Hala Tellere Takılı Uçurtmamız; çünkü biz Türkiyeliyiz anne. Artık hiçbirimiz bilmiyoruz zulmü hangi "bilinmeyen dil" ile anlatacağımızı, böylesi sağırken bir koca ülke.
Ahmet Kaya...

Şarkılar söylüyordu, güzel genç insanlarla birlikte. Yaşlılar da eşlik ediyordu o şarkılara. Bir gün o şarkıları "bilinmeyen dil"de söylemek istedi. Bugünün Türkiyesi'nde herkesin yapabildiği şeyi O, o zaman yapabilmeyi diledi sadece. O esnada sahneye Serdar Ortaç geldi.

Demokrasinin 10. yaş süzmeliğinden çıkamamışların kıymetsiz alkışları için, 10. Yıl Marşı'nı söyledi sahte sanatçılarla birlikte. İşte masal tam da orada, o zaman bitti. O günden sonra genç insanlar Serdar Ortaç şarkıları söylemeye başladı. Koca bir ülke, başı- sonu belirsiz savaşlarla, zulümlerle, kendisine "sanat" diye satılan ucuz pop kültürüyle yaşamaya devam etti.
***

Ümit Kıvanç'ın harika belgeselini izlediğim gün, belki de yaşım gereği çokça sorguladığım ülkeme dönüp baktım dikkatlice. Masal bittikten çokça yıllar sonra...

Eski kahramanlık hikayeleri ısıtılıp ısıtılıp önümüze sürülüyordu, "yerseniz" diyerek. Yiyorduk evet.

Bir avuç insan "barış" derken inatla; bir spor müsabakasında iki taraftar gurubu birbirini dövüyordu.

Klasik bir Türk filmi senaryosu, farklı isimlerde bir kaç TV dizisi olarak çıkıyordu karşımıza. Beyinlerimiz iyice uyuşsun diye.

Kravatlı adamlar istikrardan, gelişmişlikten, büyük ekonomi olmaktan bahsediyordu. Binlerce yoksul bir ekmek daha alabilmenin derdindeyken kış ayazında.

Kanundan, anayasadan, referandumdan gem vuruyorlardı utanmadan, "çocuk" katiller sırıtırken polislerle bayraklar altında.

Yalan savaşların sözde kahramanları, o gün kaç sivili katlettiklerini anlatıyordu mikrofonlara.
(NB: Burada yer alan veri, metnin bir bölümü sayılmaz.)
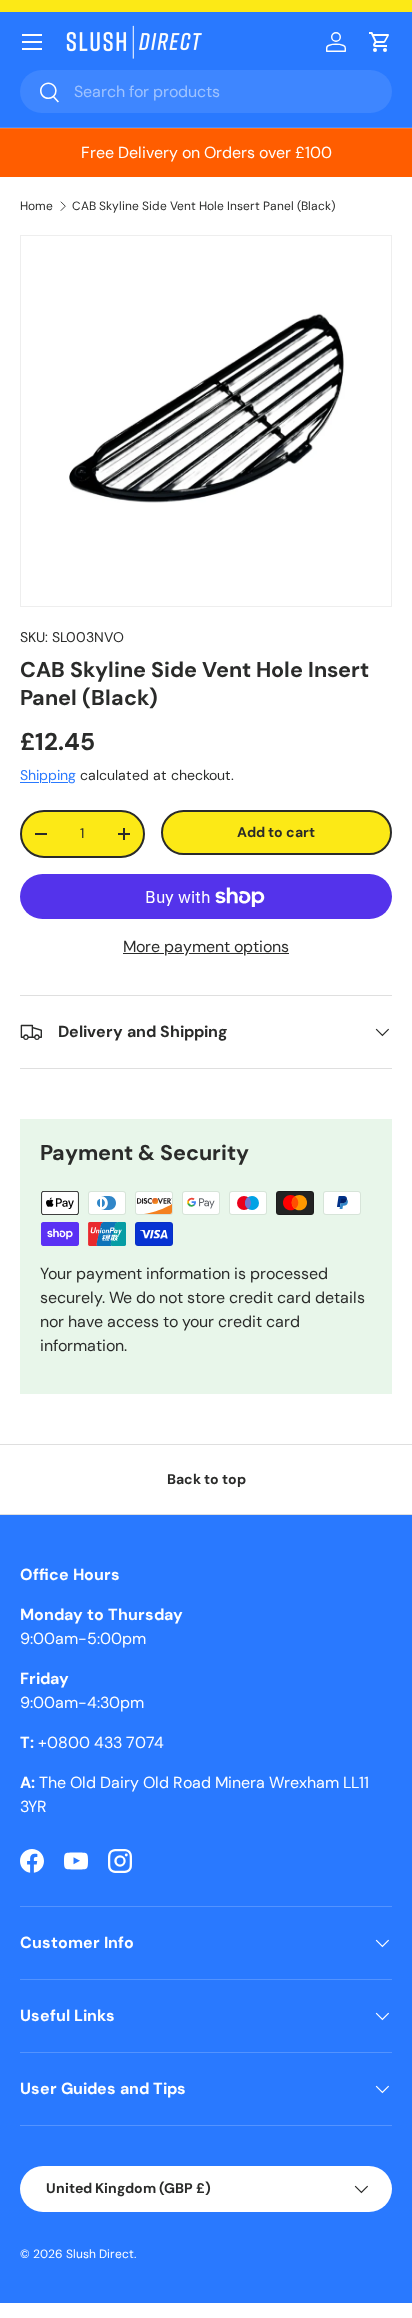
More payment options (206, 946)
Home (36, 206)
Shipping (48, 775)
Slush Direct (100, 2254)
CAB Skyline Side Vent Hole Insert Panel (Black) (203, 206)
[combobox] (206, 91)
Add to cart (276, 832)
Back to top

O mikrofonların sahibi kanallar, dünyaya çok iyi bir şey omuş gibi veriyordu katliam haberlerini.

Birileri hala büyük erkek kardeşlerin hükümranlığındaki büyük birliklerin bizi en kısa zamanda kucaklayacağından söz ediyordu. Hem de, en çok insani birliklere ihtiyacımız olduğunu hatırlamamız gereken zamanda; "herkese eşit eğitim hakkı" isteyen gençler coplanırken sokakta. Ve doğmamış bebekler o coplarla ölürken "umudu bakire" annelerinin karnında.

Kimisi ucuz pop şarkılarını müzik, et pazarı koreografileri dans diye satıyordu ve acı olanı çok satıyordu. Edebiyat "Ye, Dua Et, Sev" idi pek çokları için, mizah sazlı, sözlü, dansözlü yandaşlık.

***

10 yıl önce ben 12 yaşımdaydım. Hatırladığım, bildiğim kadarıyla "Onsuz 10 Yıl" da olan olmuş bize anne. Hala Tellere Takılı Uçurtmamız; çünkü biz Türkiyeliyiz anne. Orta Doğu'nun aslında en orta yerinde, acının göbeğinde. Artık hiçbirimiz bilmiyoruz zulmü hangi "bilinmeyen dil" ile anlatacağımızı, böylesi sağırken bir koca ülke.

Ama bu koca ülkede doğan herkes borçlu doğar bana göre. Günü geldiğinde ülkenin ezilmiş, susturulmuş “öteki”lerine karşı borcunu ödemelidir. Öde öde bitmeyecek bir borç olsa da bu. Bir söz, bir eylem; hiç değilse sımsıkı bir yumruk ile. Her ne ile olursa olsun, vicdanı rahat nefes alabilmek için ödemelidir. Bu yüzden, bu yazıyla, güzel insanları anabiliyor olmanın verdiği umuda, yumurta atan ellerin yumruk gibi sapasağlam yüreğine selam olsun.